Но Шувалов молчал и смотрел прямо перед собой — тупо и упрямо.
Он, конечно, безмолвно страдал оттого, что тайная его, внутренняя жизнь оставалась никому неизвестной. Даже больше — она никому не могла быть рассказана. (У Семена для этого не было подходящих слов.) В то время как Елена Сергеевна рассказывала о любви Паустовского к болотам Мещёры, он проигрывал в голове различные футбольные комбинации, и воображаемые игроки в оранжевых футболках бегали по его парте. Поднимался вверх мяч, взмывал в вышину, и игровое пространство приобретало трехмерность, безграничную открытость. Усилием мысли Семен посылал своего игрока на прорыв по флангу, одним переводом радикально меняя дислокацию сил на поле. И, усаживаясь с очередной «двойкой», он продолжал бесконечную игру.
Результат всех предпринятых Еленой Сергеевной «шоковых мер» был один: одноклассники свыклись с мыслью о шуваловской неполноценности, и Семен занял в классе особое положение.
В каждом классе непременно находится своя жертва, ей достаточно отличаться от всех остальных хоть какой-нибудь особенностью: толщиной, худосочностью, слабостью, лопоухостью. Раз и навсегда выбранная жертва позволяет творить над собой всякие беззакония: можно играть в футбол ее мешочком со сменной обувью, или сдергивать с нее пиджак, или безнаказанно пачкать ее мелом. Хорош в роли жертвы слабак, который сам зачастую соглашается быть общеклассным шутом и дураком: то замяукает по вашей просьбе, то залает, то выкинет еще что-нибудь в присутствии учителей.
Но вот только Семен не отличался ни безропотностью, ни готовностью прикинуться шутом. Глотку он мог заткнуть при желании любому и любого принудить к почтительному, молчаливому уважению. Но он попросту отсутствовал, он не соприкасался с остальными, не нуждался в них, был от них свободен. Его подлинная жизнь происходила где-то вдалеке, за пределами школы, за пределами круга одноклассников; и все эти соседи по парте не вызывали в нем никаких чувств.

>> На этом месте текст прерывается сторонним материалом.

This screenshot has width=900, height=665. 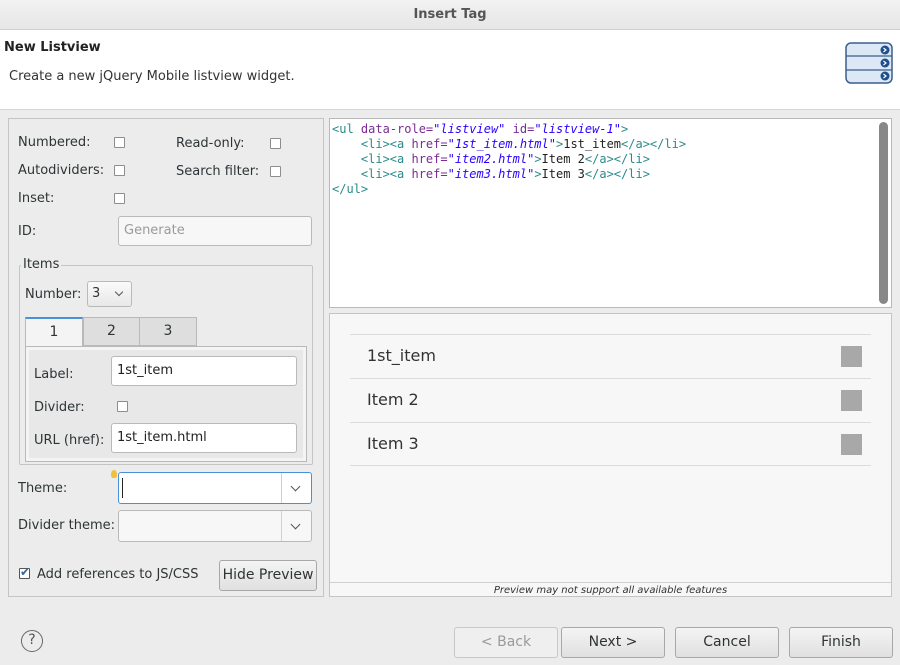 I want to click on preview-item-label: Item 3, so click(x=393, y=444).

Настоящая жизнь начиналась на пустыре, расположенном между банно-прачечным комбинатом и железной дорогой. Он бежал сюда после уроков. Часами, до самой темноты, над полем висело густое облако пыли, мелькали ноги, раздавались крики и ругань.
Он вспомнил, как пришел сюда впервые. Стоял поодаль и во все глаза смотрел, как играют большие. С замиранием сердца ждал, когда мяч отлетит, отскочит к нему, и он наподдаст что есть силы, возвращая мяч в игру, в которую его, мальца, не пускали. Как окрик конвойного, заставлявший вжимать голову в плечи, ловил он это постоянное требование «оставь!». Резкий, презрительный приказ не трогать мяч, не прикасаться к драгоценности в первые три месяца на пустыре неизменно адресовался ему. Он следовал неотвязно и за Толяном, и за Мухой, надеясь, что однажды и его возьмут, допустят в игру. (И с каким же наслаждением, с каким торжеством потом он сам впервые приказал «оставить» мяч одному из затравленно-покорных новичков.)
Очень скоро Семена устали прогонять и позволили путаться под ногами. Деревянные ворота были без сеток, и мяч улетал далеко, зарывался в зарослях полыни, лопуха, перепрыгивал через дорогу, а Шувалов, как науськанный щенок, бежал за ним по проезжей части… Машины тормозили с пронзительным визгом. Он бежал со всех ног, стараясь, чтобы никто из пацанов не тосковал без мяча подолгу. Спустя месяц его стали награждать касанием, и Семен по много раз стремился потрогать мяч, гоня его перед собой мелкими тычками, а потом, подойдя очень близко и как будто страдая от близорукости, отдавал Толяну или Мухе старательно-грубую, беспросветно-топорную передачу.
В остальной жизни Семену все было неинтересно. Даже физкультура представлялась нестерпимым издевательством. Физические упражнения, подтягивания, отжимания — это еще куда ни шло, но вот когда разжиревшая тетка предпенсионного возраста принуждала их играть в мяч руками, все существо Семена тотчас начинало протестовать. С этим нужно было что-то делать.
Однажды он нашел то, что подсознательно искал, — на последней странице небольшого спортивного журнальчика с портретом великого вратаря Дасаева на обложке были напечатаны адреса московских футбольных школ. И Семен решился. Или пан, или пропал. Дальнейшая раздвоенность, одновременное обитание в двух мирах — в желанном, футбольном, и в ненавистном, школьном — были просто невыносимы.